▶ _Work required_
Rewrite the part of the data that opens with the line containing "How do I perform: Select" and runs through the end of the data, swapping "file icon" for "file entry" and leaving everything else unchanged.

[Items from a data source]

====

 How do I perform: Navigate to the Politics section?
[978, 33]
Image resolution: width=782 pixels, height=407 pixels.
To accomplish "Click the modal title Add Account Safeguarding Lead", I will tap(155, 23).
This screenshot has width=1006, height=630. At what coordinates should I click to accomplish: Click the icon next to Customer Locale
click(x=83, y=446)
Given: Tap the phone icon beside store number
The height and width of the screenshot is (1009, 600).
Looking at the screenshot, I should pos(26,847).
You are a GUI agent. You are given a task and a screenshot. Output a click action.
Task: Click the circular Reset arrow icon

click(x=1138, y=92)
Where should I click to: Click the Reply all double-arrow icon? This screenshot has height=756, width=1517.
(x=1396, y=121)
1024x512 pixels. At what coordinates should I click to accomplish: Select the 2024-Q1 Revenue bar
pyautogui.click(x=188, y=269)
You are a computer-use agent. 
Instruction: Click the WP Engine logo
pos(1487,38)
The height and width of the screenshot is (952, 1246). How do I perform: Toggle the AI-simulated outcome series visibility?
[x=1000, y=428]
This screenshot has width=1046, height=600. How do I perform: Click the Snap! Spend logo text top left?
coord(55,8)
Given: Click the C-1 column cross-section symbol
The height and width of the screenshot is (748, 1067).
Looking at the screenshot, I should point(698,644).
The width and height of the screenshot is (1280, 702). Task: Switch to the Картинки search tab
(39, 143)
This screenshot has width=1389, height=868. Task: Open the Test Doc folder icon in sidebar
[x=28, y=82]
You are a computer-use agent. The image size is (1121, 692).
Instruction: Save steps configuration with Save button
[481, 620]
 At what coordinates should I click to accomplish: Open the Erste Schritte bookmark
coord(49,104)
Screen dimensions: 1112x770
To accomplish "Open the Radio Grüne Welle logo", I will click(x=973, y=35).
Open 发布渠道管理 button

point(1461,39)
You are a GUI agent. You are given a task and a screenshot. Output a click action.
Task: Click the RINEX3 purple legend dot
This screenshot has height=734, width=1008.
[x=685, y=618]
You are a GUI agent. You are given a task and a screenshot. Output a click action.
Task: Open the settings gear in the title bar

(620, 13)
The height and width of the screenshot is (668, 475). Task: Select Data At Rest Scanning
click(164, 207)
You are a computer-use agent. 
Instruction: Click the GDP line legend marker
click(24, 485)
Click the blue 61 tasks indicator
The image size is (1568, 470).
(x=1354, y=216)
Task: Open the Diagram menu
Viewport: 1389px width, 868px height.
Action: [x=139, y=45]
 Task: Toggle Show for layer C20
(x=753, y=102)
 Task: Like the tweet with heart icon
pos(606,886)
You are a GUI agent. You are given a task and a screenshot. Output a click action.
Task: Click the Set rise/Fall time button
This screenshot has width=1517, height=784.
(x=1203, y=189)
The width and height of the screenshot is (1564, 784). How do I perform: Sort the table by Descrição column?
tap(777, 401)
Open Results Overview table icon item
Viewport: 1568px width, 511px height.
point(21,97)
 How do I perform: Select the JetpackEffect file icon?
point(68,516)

====

▶ _Task result_
 How do I perform: Select the JetpackEffect file entry?
point(68,516)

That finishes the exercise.